What we’ll do is “sniff” the connection that your FTP client builds up, we’ll take a look at the packets sent out and received. Remember that other people can do this as well – say if you’re on an insecure wireless connection on the road — use secure connections and protocols whenever you can!
You’ll have to get a copy of Ethereal (freeware), a universal network analysis tool (there are many similar tools available, I like the flexibility of Ethereal). Download it, install it and start it up.
To get started, select the menu item Capture and Start, then choose your ethernet interface (WLAN, cable, etc) and let it start. You are now recording your complete network traffic, you 1337 self-h4x0r . Depending on what you’re doing at the moment, it may record a lot of traffic. We’ll filter it later on, so don’t worry about that.
Now start up your FTP client (make sure you’re not using a secure FTP connection) and connect to your server. When you connect to your server like that, you will send your user name and password over the network and Ethereal record that for you. Once you have that, you can stop capturing in Ethereal.

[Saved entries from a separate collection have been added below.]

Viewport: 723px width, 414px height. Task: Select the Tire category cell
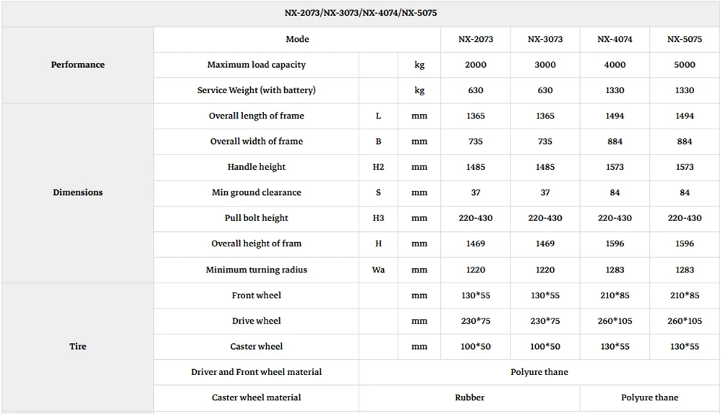click(77, 347)
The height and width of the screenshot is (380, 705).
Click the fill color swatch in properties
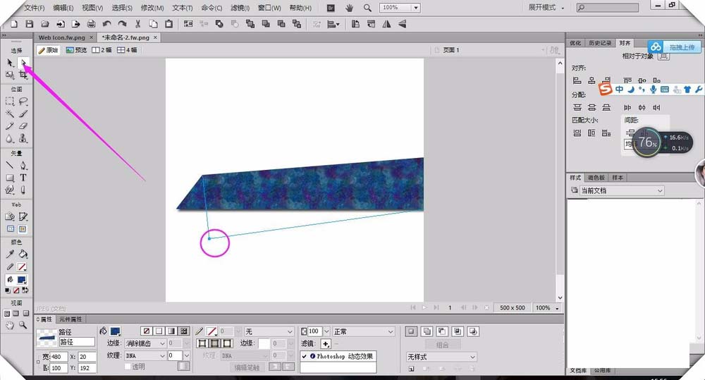tap(115, 331)
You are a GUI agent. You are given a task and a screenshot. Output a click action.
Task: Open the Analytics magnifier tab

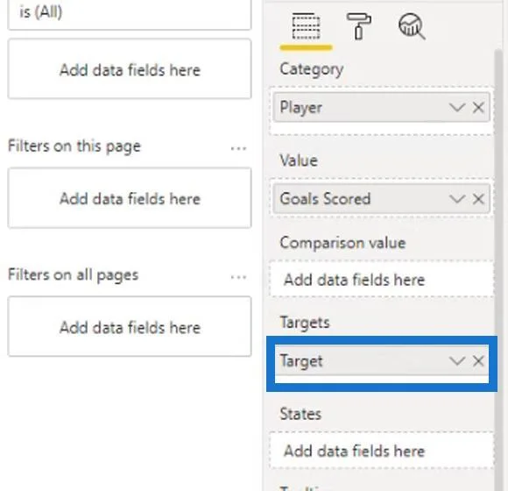[412, 26]
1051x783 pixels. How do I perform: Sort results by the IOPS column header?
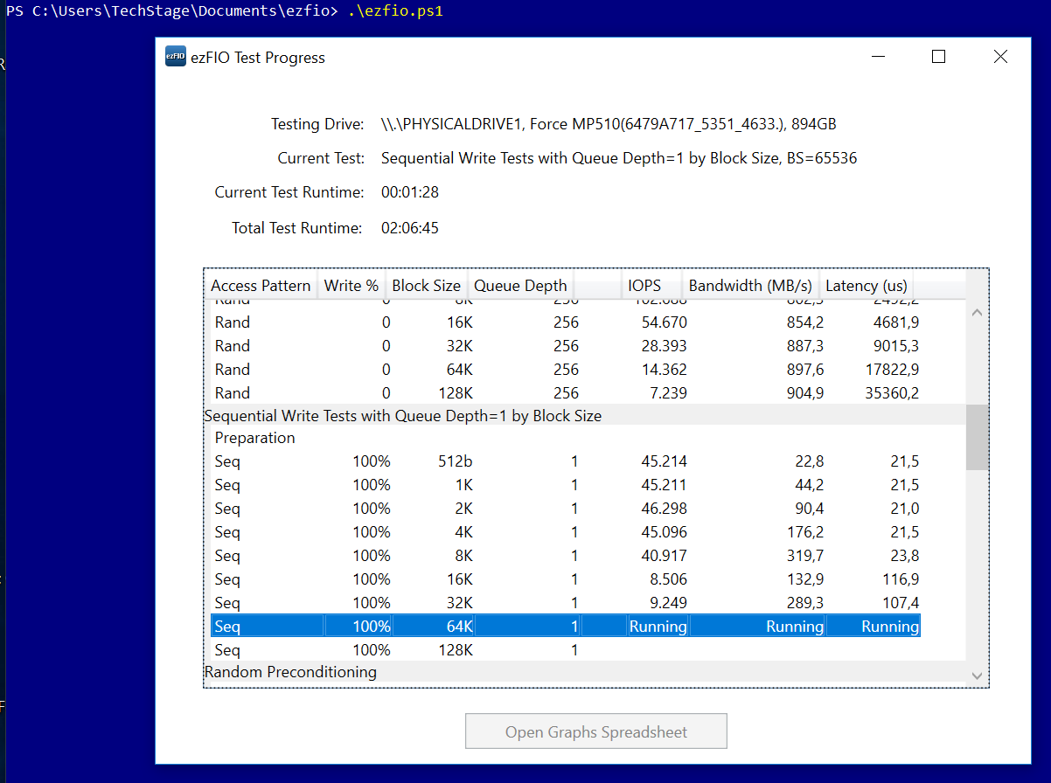[x=644, y=286]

If you scroll through the data you collect like that, you’ll quickly notice that there’s a lot going over those wires. Let’s just look at the data going to and from our FTP server. You’ll have to get the IP address of your server (which you can usually do in a shell/command box by typing “nslookup ftp.yourservername.com”). In the filter box on top, enter: ip.addr eq nnn.nnn.nnn.nnn (where the “nnn’s” are the IP address of your server).
Once you only look at the data going to and from your server, you’ll see the authentication information right away:
Now that you see how easy it is to hack yourself, make sure that others can’t do the same with your account:
- If you’re using a wireless connection, always assume that others can listen in (even if you’re using your own access point with WEP or WPA encryption).
- Make sure that you use a secure version of FTP. In general, they will encrypt your authentication information so that it will not be readable on your network. Double-check it with Ethereal, if you want to be sure.
- Change your FTP/email passwords after you have used them on an insecure connection like a hotel or airport wireless.
- If you use a web-based email service, make sure that you are accessing the site with HTTPS and not HTTP. Most web-mail services allow that (though they may not activate it by default since it is a bit slower and is usually not needed on your home network).
- Even if your FTP (or email) client encrypts passwords in the settings, they can still be read with the right tools.